**Problem details:**
Return every line in the entries below that contains the string "accomplish". Match case exactly.

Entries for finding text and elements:
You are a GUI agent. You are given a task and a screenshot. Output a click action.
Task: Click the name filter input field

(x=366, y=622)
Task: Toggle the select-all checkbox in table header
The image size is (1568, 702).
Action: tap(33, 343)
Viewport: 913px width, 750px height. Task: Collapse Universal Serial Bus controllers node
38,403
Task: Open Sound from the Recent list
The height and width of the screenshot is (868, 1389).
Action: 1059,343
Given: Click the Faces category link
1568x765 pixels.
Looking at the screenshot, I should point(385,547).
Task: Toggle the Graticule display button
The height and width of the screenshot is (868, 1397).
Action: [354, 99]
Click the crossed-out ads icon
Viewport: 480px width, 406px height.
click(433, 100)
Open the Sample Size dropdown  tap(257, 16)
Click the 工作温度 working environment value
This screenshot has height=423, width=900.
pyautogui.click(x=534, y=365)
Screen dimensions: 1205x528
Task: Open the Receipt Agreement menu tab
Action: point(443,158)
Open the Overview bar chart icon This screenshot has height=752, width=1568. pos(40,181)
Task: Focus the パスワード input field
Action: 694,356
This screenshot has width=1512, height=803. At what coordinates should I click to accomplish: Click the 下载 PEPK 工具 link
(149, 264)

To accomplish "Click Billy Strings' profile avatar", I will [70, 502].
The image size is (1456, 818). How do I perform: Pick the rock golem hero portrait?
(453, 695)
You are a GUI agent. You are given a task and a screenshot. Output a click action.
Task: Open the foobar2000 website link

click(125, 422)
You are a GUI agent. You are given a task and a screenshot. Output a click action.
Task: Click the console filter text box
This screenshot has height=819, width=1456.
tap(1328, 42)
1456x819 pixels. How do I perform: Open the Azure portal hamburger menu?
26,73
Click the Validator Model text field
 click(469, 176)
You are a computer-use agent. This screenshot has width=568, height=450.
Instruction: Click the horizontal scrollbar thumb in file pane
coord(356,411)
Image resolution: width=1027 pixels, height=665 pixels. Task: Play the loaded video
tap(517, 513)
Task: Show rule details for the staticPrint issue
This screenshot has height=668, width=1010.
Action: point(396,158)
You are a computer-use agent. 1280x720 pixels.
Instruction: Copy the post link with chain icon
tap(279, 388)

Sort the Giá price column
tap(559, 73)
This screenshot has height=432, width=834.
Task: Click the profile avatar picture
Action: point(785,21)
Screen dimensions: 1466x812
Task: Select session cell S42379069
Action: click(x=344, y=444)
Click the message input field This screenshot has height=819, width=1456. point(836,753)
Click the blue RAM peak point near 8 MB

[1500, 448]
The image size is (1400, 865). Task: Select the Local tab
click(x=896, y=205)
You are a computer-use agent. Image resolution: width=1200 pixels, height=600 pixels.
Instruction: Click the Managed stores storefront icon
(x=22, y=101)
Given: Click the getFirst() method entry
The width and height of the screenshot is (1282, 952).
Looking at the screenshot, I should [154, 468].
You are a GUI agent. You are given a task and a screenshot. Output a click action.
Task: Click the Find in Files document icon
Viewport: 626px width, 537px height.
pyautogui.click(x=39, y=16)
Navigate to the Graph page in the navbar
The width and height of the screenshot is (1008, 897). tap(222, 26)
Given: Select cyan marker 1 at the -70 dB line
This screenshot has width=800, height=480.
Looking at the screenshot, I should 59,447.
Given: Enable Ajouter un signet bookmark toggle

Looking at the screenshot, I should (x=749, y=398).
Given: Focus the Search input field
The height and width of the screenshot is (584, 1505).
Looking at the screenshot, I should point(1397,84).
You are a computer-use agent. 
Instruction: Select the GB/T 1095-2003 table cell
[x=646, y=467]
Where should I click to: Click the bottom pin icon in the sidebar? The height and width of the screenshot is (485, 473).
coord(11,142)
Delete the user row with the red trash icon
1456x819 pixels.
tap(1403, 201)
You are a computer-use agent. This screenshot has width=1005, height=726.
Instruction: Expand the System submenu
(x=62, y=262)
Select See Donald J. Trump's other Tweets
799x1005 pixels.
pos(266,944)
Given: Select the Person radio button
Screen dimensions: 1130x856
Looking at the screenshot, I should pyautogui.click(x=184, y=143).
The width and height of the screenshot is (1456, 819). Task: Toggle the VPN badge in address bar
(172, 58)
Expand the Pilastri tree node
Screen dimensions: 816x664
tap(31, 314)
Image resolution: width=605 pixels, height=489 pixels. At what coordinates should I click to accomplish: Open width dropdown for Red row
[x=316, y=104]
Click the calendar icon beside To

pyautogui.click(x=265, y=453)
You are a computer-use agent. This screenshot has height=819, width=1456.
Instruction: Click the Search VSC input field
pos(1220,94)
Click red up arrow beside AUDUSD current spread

**Written response:**
This screenshot has width=1512, height=803. At what coordinates should I click to accomplish: Click the 下载 PEPK 工具 link
To accomplish "Click Billy Strings' profile avatar", I will [70, 502].
Image resolution: width=605 pixels, height=489 pixels. At what coordinates should I click to accomplish: Open width dropdown for Red row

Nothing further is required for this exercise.